Suturing Deep Dog Bite Wounds: Evidence-Based Approach
Deep dog bite wounds can be sutured after thorough irrigation and debridement, but the decision depends critically on wound location, time since injury, and patient risk factors—facial wounds should be closed primarily, while hand wounds and those in high-risk patients should generally not be sutured. 1, 2, 3
Location-Specific Closure Guidelines
Facial and Head/Neck Wounds (Including Ears)
- Primary closure is strongly recommended for facial lacerations after copious irrigation, cautious debridement, and initiation of preemptive antibiotics 1, 2
- The rich vascular supply of the face significantly reduces infection risk and makes closure both safe and cosmetically necessary 2, 3
- Studies demonstrate infection rates as low as 0.53-1.4% for properly managed facial dog bites with primary closure 4
- A randomized controlled trial of 168 patients showed no difference in infection rates between sutured and non-sutured wounds, but significantly better cosmetic outcomes with suturing (mean Vancouver Scar Scale score 1.74 vs 3.05, p=0.0001) 5
Hand Wounds
- Primary closure is NOT recommended for hand wounds due to higher infection rates in this location 6, 7
- Hand wounds should be approximated but not formally sutured 1
Other Body Locations
- Wounds may be approximated (brought together without formal closure) but primary suturing carries higher risk 1
- The decision should weigh cosmetic factors against infection potential 1
Critical Timing Considerations
- Wounds treated within 8 hours of injury demonstrate significantly lower infection rates (4.5%) compared to those treated after 8 hours (22.2%) 5
- Early presentation allows safer primary closure regardless of location 5
Absolute Contraindications to Primary Closure
Do not suture if any of the following are present:
- Wound is already infected at presentation (purulent discharge, erythema, warmth) 3
- Puncture wounds (high risk for deep infection) 3
- High-risk patient populations: immunocompromised, asplenic, advanced liver disease, or pre-existing edema 3
- Heavily contaminated wounds 6
Mandatory Pre-Closure Wound Preparation
Irrigation and Debridement
- Copious irrigation with sterile normal saline using a 20-mL or larger syringe is essential 2, 3
- Dilute povidone-iodine solution can be added as a virucidal agent 1
- Perform careful debridement of devitalized tissue only, preserving maximum viable tissue especially on the face 2, 3
- Assess for deep structure injury (nerves, tendons) which may require specialized repair 2
Antibiotic Prophylaxis (Required for All Closures)
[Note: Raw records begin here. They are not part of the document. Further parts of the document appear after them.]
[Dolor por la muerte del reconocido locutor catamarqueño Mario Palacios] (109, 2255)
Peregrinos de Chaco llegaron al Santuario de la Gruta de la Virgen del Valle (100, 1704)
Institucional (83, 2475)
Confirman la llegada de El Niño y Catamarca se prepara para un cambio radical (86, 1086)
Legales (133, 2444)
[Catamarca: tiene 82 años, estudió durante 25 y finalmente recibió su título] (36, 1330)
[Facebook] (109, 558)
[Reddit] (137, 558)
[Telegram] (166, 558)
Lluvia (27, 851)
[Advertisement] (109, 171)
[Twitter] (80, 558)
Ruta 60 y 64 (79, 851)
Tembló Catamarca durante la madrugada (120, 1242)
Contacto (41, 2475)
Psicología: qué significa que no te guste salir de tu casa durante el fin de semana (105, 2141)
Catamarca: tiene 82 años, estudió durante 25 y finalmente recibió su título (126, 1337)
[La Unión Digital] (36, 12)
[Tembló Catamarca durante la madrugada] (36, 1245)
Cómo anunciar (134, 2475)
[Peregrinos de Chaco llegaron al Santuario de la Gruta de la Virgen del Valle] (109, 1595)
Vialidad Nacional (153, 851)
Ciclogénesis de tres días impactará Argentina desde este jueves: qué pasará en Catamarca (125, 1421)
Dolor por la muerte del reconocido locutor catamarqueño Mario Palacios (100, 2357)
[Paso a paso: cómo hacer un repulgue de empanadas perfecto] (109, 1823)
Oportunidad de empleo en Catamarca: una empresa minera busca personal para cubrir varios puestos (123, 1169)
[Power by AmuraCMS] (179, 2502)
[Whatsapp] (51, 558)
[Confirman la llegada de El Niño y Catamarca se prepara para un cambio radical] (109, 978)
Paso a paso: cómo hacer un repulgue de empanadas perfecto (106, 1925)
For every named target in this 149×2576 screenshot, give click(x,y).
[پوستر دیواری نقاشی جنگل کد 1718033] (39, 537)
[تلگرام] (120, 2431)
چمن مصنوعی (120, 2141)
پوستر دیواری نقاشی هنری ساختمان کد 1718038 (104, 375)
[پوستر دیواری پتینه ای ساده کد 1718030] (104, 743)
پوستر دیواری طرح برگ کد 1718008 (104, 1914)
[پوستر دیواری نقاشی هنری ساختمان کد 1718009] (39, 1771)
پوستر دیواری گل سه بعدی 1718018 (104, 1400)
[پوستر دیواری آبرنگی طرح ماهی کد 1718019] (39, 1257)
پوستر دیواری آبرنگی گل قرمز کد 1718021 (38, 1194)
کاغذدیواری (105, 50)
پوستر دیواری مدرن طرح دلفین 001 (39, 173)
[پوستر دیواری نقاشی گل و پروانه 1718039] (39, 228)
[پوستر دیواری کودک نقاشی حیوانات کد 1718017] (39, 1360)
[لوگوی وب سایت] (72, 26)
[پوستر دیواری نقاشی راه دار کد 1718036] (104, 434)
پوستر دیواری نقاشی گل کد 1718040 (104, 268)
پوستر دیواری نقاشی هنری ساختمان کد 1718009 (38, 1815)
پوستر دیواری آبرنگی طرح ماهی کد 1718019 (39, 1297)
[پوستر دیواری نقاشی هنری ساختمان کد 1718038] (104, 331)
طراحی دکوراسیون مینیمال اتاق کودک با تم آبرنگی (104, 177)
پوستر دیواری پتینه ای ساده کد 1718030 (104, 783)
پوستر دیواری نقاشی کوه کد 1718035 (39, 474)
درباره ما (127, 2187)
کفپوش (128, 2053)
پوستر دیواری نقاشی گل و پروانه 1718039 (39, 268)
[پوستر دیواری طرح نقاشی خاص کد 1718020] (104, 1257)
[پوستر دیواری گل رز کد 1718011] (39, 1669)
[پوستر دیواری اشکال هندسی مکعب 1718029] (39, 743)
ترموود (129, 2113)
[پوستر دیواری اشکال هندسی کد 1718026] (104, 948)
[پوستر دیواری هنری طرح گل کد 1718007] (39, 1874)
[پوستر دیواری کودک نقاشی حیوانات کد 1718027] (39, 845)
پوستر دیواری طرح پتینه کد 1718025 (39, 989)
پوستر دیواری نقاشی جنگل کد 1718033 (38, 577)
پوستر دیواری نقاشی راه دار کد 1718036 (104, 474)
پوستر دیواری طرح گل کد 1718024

- Amoxicillin-clavulanate 875/125 mg twice daily for 3-5 days is the first-line preemptive therapy 2, 3
- This covers Pasteurella multocida, Staphylococcus aureus, Streptococcus species, and anaerobes commonly found in dog bites 2, 3
- For penicillin-allergic patients: doxycycline 100 mg twice daily 2
Common pitfall: Avoid first-generation cephalosporins, macrolides, or clindamycin alone—these have poor activity against Pasteurella multocida 2
Additional Required Interventions
Tetanus Prophylaxis
- Administer tetanus toxoid if vaccination is not current within the past 5 years for dirty wounds like dog bites 1, 2
- Tdap is preferred over Td if not previously given 1
Rabies Evaluation
- Consult local health officials to determine if rabies post-exposure prophylaxis is indicated 2, 3
- If indicated, administer both rabies immunoglobulin (20 IU/kg infiltrated around wound) and vaccine series 1
Post-Closure Monitoring
- Close follow-up within 24 hours is necessary to monitor for infection 2
- Watch for signs of infection: increasing pain, redness, swelling, or purulent discharge 2
- Elevate the injured area to reduce swelling 2, 3
- For ear wounds specifically, monitor for perichondritis (pain disproportionate to injury near cartilage) 2
Evidence Quality Note
The most recent high-quality guideline from the Infectious Diseases Society of America (2014) provides strong recommendations with low-quality evidence for the general principle of avoiding closure except for facial wounds 1. However, a 2014 randomized controlled trial of 168 patients directly challenges this dogma, showing equivalent infection rates between sutured and non-sutured wounds (8.3% overall) with superior cosmetic outcomes for sutured wounds 5. The key differentiator remains anatomic location and timing of presentation.